A lot of people think that there’s a correlation between hydrometers and alcoholmeters because they look the same. They think they can just buy one meter, perform some calculations, and be able to get both types of readings from a single instrument. Unfortunately, this just isn’t true. Hydrometers and alcoholmeters are each calibrated to different density liquids, so although they may look the same, they are actually entirely different. Let’s explore why.
This should only be used in pure, distilled spirits when you want to determine the volume % or proof of the spirit. It is calibrated to the density of pure ethanol. Simply float it in your spirit, and where the line crosses, there’s your % alcohol. Because water is thicker than alcohol, more water means that the liquid is thicker and the alcoholmeter can’t sink as deep.

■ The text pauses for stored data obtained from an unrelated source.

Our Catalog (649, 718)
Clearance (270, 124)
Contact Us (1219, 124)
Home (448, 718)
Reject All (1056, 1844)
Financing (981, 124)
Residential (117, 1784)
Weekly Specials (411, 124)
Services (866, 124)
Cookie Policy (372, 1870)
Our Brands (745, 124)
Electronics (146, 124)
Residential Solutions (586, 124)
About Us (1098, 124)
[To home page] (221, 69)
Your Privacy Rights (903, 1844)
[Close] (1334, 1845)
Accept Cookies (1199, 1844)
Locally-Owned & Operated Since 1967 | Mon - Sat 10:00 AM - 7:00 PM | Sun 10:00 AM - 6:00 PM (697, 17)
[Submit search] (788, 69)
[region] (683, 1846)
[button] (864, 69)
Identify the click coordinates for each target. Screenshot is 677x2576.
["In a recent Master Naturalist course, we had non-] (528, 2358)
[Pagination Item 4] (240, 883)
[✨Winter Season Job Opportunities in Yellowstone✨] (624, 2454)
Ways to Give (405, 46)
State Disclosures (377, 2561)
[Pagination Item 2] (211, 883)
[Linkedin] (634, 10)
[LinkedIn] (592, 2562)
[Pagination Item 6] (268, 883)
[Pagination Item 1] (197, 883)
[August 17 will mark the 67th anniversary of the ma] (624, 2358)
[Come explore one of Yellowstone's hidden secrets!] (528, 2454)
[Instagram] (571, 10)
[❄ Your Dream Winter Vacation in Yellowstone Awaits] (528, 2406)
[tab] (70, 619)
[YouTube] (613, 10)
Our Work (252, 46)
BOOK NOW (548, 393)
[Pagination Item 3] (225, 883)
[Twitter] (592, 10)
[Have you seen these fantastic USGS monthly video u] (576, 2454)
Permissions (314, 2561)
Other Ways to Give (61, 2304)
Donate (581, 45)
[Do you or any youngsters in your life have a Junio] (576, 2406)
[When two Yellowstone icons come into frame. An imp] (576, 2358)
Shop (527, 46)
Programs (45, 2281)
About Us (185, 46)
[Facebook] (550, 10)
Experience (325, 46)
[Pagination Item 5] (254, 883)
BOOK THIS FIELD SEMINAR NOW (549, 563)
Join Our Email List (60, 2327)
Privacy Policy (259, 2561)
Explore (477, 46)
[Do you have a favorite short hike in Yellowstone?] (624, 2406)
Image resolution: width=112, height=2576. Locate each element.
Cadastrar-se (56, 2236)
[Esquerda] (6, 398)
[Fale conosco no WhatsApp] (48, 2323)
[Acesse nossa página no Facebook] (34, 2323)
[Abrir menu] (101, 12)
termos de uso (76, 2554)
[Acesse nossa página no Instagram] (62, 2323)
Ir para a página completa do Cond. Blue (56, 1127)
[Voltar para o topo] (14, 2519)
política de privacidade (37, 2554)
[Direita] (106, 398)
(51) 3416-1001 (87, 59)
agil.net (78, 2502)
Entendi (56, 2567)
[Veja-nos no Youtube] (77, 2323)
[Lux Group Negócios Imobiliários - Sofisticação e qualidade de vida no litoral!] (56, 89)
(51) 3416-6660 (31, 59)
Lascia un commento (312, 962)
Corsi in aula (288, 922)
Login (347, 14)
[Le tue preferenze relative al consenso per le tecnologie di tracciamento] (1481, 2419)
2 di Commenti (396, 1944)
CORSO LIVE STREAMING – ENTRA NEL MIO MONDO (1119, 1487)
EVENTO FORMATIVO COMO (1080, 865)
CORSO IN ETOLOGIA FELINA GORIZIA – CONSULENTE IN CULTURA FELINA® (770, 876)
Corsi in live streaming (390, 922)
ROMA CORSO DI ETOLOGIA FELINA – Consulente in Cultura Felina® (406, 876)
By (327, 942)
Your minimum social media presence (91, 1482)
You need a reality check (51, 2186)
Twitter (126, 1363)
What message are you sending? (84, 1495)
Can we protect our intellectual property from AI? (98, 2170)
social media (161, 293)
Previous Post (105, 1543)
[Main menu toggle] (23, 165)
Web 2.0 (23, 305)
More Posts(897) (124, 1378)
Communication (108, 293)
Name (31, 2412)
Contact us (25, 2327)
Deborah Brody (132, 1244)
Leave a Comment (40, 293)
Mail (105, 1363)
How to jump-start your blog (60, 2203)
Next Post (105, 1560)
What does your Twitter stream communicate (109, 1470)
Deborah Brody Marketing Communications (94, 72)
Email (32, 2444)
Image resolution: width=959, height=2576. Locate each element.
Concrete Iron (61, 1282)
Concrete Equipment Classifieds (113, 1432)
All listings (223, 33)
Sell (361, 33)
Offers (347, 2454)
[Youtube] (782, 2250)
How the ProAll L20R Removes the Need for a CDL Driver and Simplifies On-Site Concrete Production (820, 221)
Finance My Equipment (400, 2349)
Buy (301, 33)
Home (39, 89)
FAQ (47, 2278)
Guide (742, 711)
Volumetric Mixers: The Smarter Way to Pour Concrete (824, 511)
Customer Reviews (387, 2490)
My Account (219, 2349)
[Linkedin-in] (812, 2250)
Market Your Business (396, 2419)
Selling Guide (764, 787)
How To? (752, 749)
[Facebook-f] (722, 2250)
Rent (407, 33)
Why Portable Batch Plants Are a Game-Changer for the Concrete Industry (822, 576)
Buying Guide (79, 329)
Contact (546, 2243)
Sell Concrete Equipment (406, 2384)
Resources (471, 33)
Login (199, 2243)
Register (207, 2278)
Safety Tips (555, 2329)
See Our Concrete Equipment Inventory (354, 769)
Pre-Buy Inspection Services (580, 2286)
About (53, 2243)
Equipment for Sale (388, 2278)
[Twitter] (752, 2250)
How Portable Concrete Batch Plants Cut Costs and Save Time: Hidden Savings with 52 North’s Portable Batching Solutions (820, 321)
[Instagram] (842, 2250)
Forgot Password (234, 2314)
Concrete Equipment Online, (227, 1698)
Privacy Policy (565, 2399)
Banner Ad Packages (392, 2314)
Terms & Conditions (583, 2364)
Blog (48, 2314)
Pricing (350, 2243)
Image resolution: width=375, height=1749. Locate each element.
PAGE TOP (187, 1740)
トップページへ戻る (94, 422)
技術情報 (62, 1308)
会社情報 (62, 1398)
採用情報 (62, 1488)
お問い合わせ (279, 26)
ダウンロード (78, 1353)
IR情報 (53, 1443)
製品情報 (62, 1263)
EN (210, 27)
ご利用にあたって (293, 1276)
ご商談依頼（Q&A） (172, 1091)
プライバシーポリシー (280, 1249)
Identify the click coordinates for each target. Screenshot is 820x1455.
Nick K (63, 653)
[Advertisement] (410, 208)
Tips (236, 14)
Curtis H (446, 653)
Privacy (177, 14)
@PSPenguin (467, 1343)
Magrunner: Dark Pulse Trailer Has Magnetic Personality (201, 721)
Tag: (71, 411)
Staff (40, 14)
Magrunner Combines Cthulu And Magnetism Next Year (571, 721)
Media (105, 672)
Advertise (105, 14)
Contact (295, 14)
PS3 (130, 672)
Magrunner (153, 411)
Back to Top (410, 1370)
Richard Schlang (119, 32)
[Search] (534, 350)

Remember that this will only work on a pure, distilled spirit that contains no sugar or glycerin. Even some commercial products have a tiny bit of sugar or glycerin added just to give it a little bit of mouth feel. You may be surprised if you test a commercial vodka that’s supposed to be 40% and it registers at only 36%. This is because there’s a tiny bit of something in that vodka that they’re using to make it a little bit thicker, so the alcoholmeter doesn’t sink as deeply, giving an inaccurate reading.
This is used to determine potential alcohol % during pre-fermentation and post-fermentation. It is calibrated to the density of water. Pure water means that it will float at 1.000. The more sugar that you add, the thicker the mixture gets, and the harder it is to sink. Let’s say that you’re doing sugar water and turbo yeast. Once you mix your sugar and water, it’s much thicker and the hydrometer will float higher in the liquid. As fermentation occurs, and as that sugar gets converted into alcohol, the liquid becomes considerably thinner, and the hydrometer sinks in deeper.
Hydrometer readings can also vary depending on temperature, so the temperature that that instrument is calibrated to is listed right on the side. Think about how molasses responds to different temperatures: the warmer it gets, the thinner it is in consistency, so the hydrometer would sink deeper.
Conclusion I hope this comparison helped you better understand the differences between an alcoholmeter and a hydrometer. They may look nearly identical, but they’re not interchangeable. The more you know!